“I DON’T KNOW HOW I WANT TO GO BUT I DO KNOW THAT I WANT TO BE THE ONE WHO DECIDES” – THE RIGHT TO DIE – THE HIGH COURT OF SOUTH AFRICA RULES IN Robert James Stransham-Ford and Minister of Justice and Correctional Services; The Minister of Health Professi
Keywords:assisted suicide, active euthanasia, fundamental human rights, best interest of the patient, civil claims, criminal prosecution
The present case concerns the legality of assisted suicide and active euthanasia in South Africa. This particular issue has been a major point of contention, having been debated in South Africa and elsewhere for many years and is generally accepted to be unlawful. In November 1998, the South African Law Commission submitted a report to the then Minister of Health on this issue, entitled “Euthanasia and the Artificial Preservation of Life”. At the time of its submission, the country was facing a number of imposing crises, including the HIV/AIDS epidemic. As a consequence of this, this report did not receive the necessary attention of either the Minister of Health or the legislature at the time. Sixteen years have since passed and in the interim South Africa became a democracy (in 1994). A Constitution was promulgated that inter alia guarantees fundamental human rights to all persons. However, the status quo on euthanasia and assisted suicide has remained unchanged in South Africa.

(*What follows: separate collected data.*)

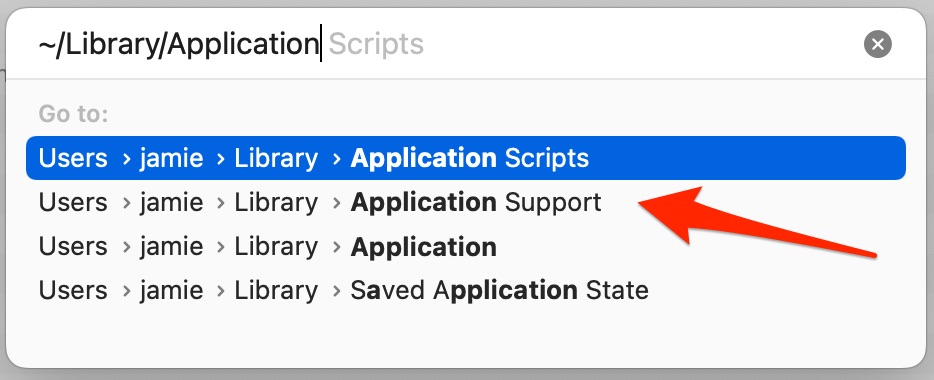The image size is (934, 380).
Task: Click the chevron after jamie in Application row
Action: (221, 247)
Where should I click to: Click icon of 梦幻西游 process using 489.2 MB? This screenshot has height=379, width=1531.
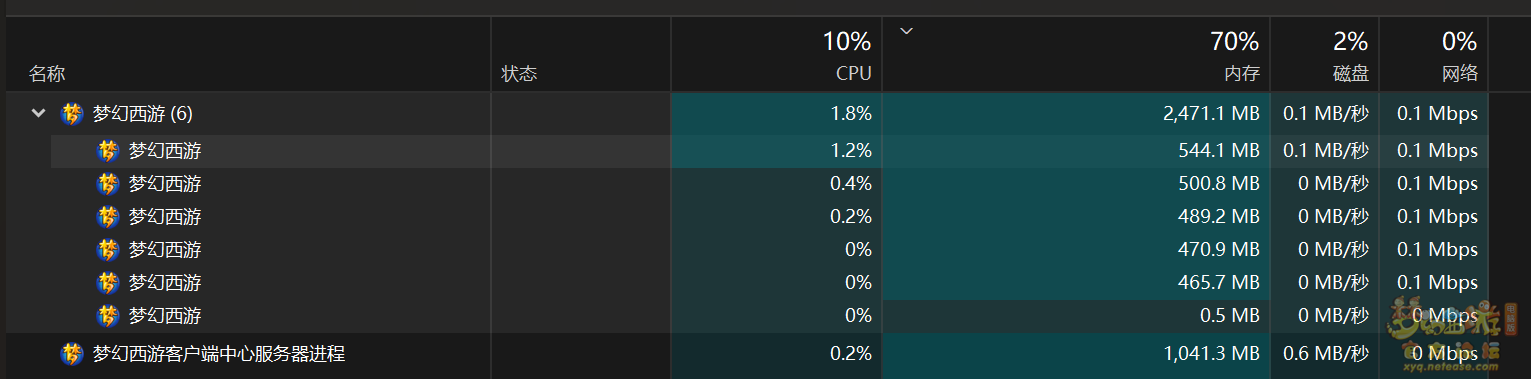tap(108, 217)
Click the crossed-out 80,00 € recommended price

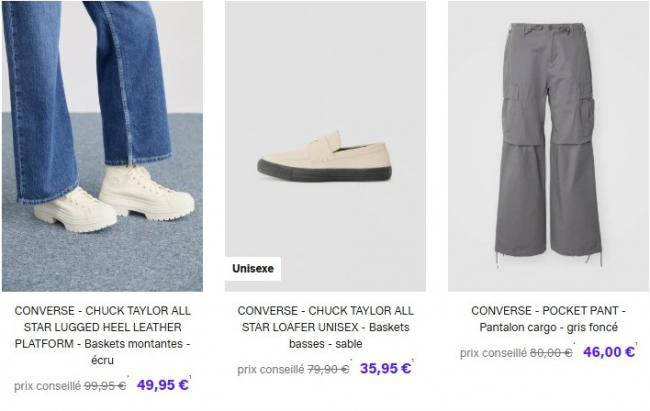point(551,353)
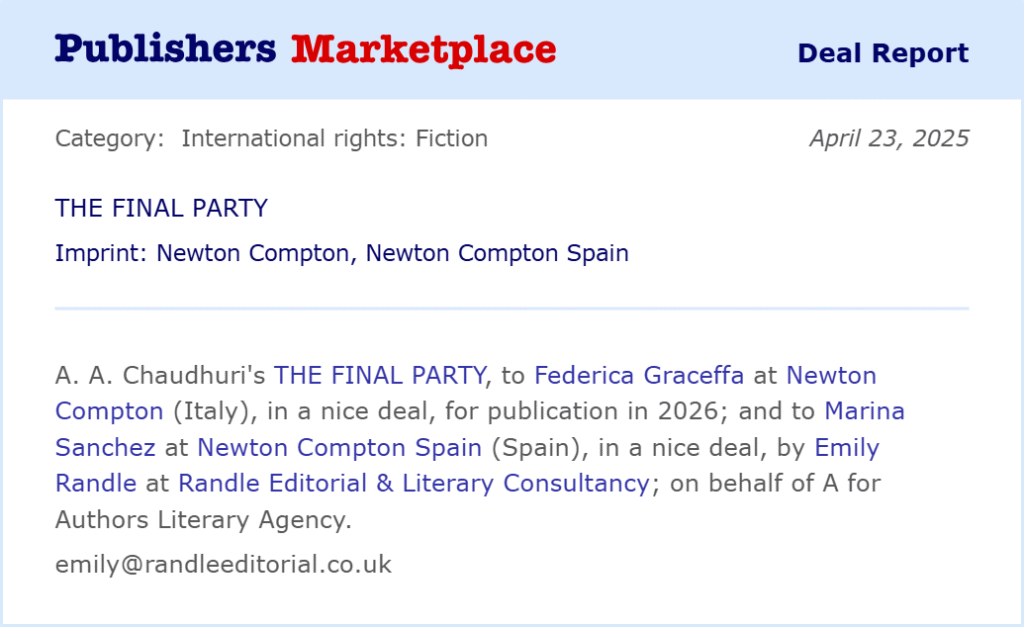Image resolution: width=1024 pixels, height=628 pixels.
Task: Follow the Newton Compton Spain link before (Spain)
Action: point(340,448)
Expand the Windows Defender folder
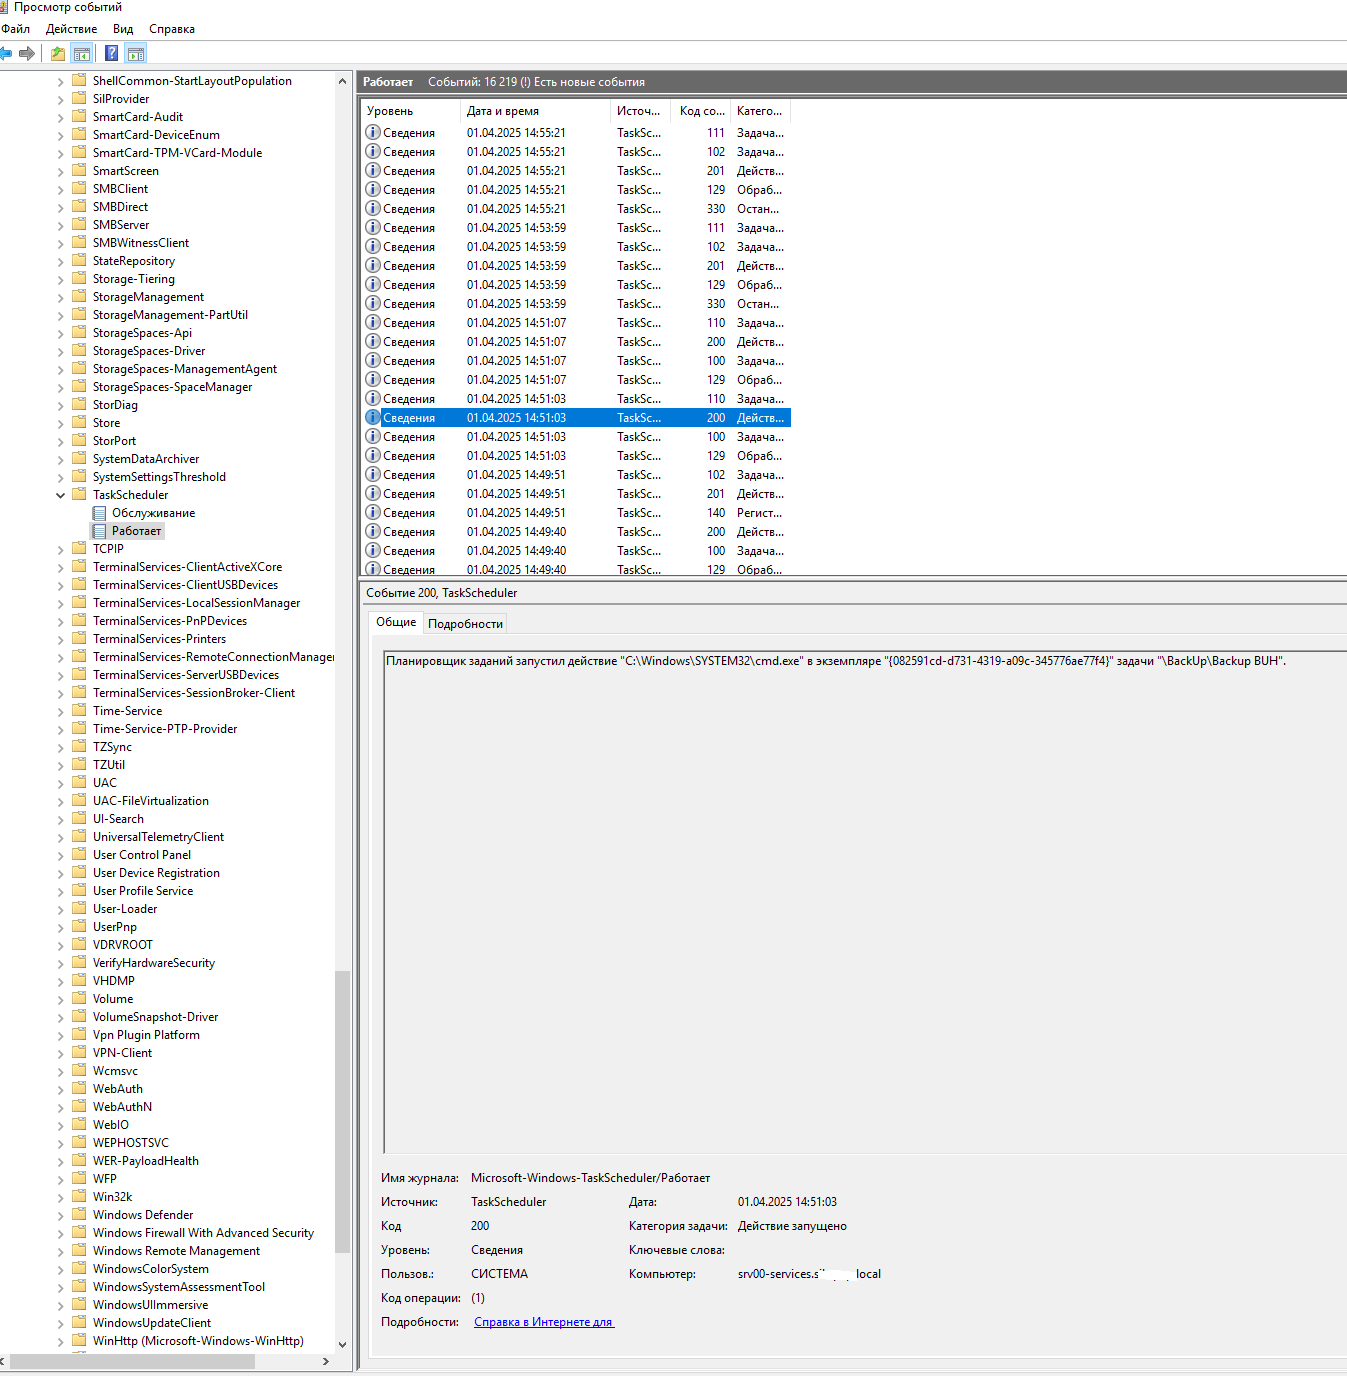Image resolution: width=1347 pixels, height=1376 pixels. point(60,1215)
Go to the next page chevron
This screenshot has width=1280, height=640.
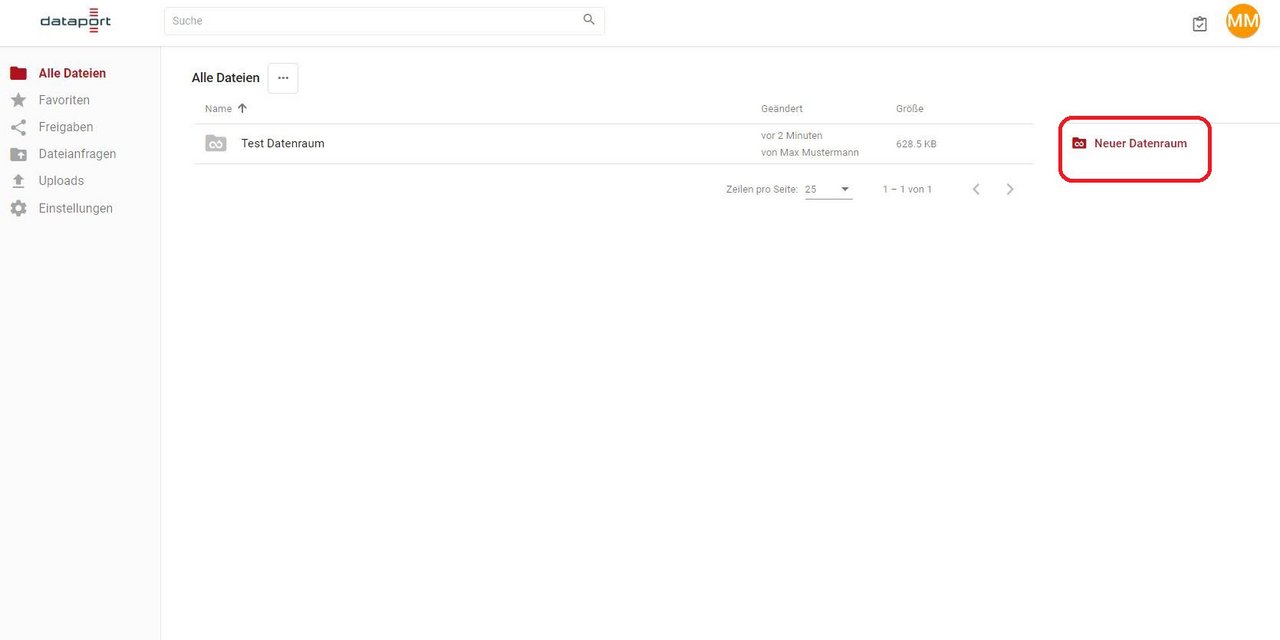coord(1010,189)
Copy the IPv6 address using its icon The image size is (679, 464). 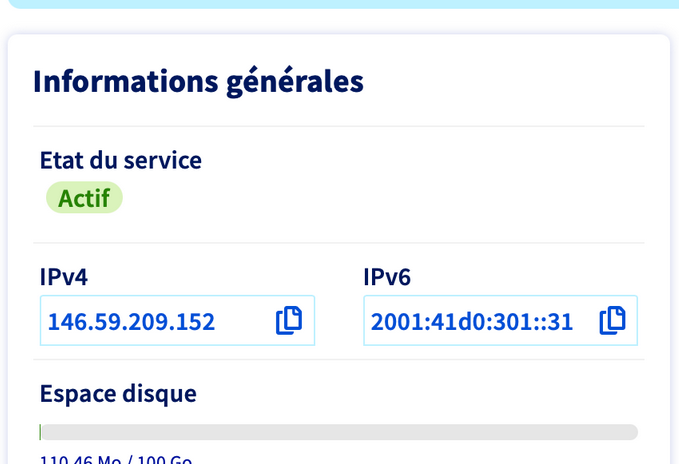(x=612, y=320)
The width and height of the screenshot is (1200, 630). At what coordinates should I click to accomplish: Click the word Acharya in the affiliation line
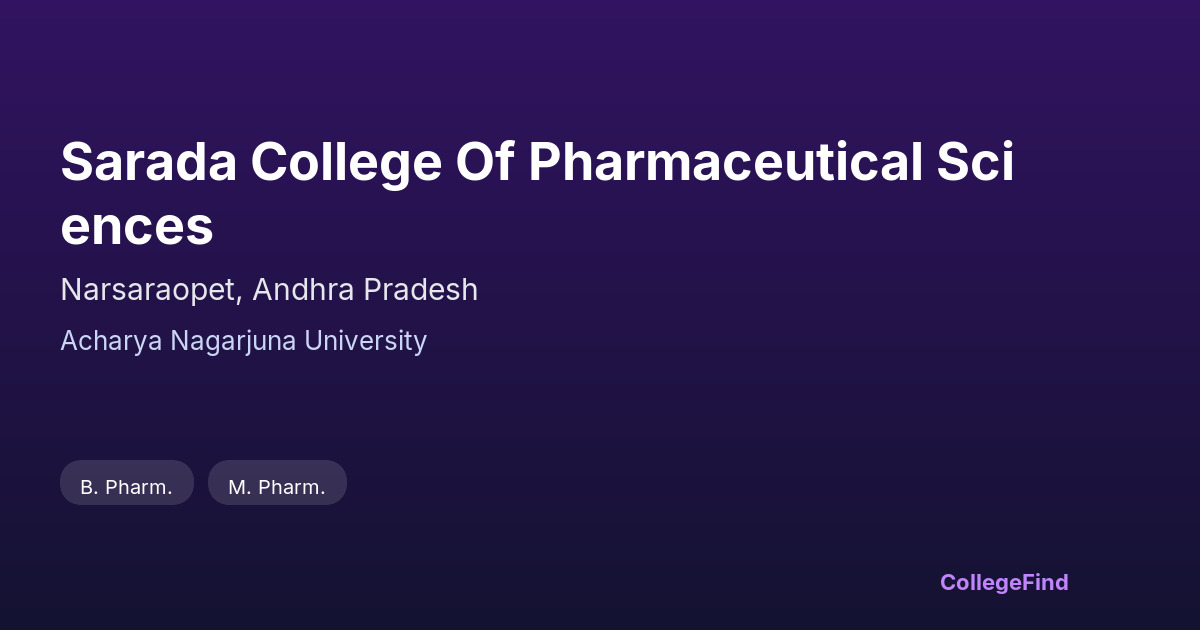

The advances made in medical science have resulted in patients living longer. For some, the advances in medical technology are welcomed in that they can prolong a meaningful life. For others, however, the prolonging of a poor quality of life is viewed as a burden rather than a benefit.
On an international level the importance placed on the autonomy of the mentally-sound patient’s right to refuse any medical treatment that will unnecessarily prolong the agony of such patient, and also, for such a patient to receive assistance in ending his or her life at a point where his or her suffering has become so unbearable, has received more attention (at present there are 11 countries or States which recognise the right to assisted suicide and active euthanasia). In South Africa, doctors are placed in a situation where they might wish to act in the best interest of the patient under their care, but at the same time there is no clarity as to their legal position and there is uncertainty as to the scope and content of the legal obligation to provide medical care. The basis for this uncertainty will be referred to within this case note. The potential of being exposed to civil claims and criminal prosecution should they decide to withhold life support to the patient or to provide drugs which may shorten the suffering of the patient, notwithstanding the fact that they are acting in accordance with the wishes of the patient, is real. Cases are dealt with on an ad hoc basis and with no national policy.
With the dawning of the constitutional era, a consideration and decision on the right of an individual to assisted suicide in light of the principles of the Bill of Rights contained in the Constitution of South Africa is long overdue. For this reason, the present case is of great significance. The matter concerned an urgent application requiring an immediate decision regarding the Applicant’s request that a medical practitioner, registered in terms of the Health Professions Act 56 of 1974, terminate or enable the Applicant to terminate his life by the administration or provision of a lethal agent which would enable him to end his life. The application was opposed by the Minister of Justice and Correctional Services, the Minister of Health, the Health Professional Council of South Africa and the National Director of Public Prosecutions.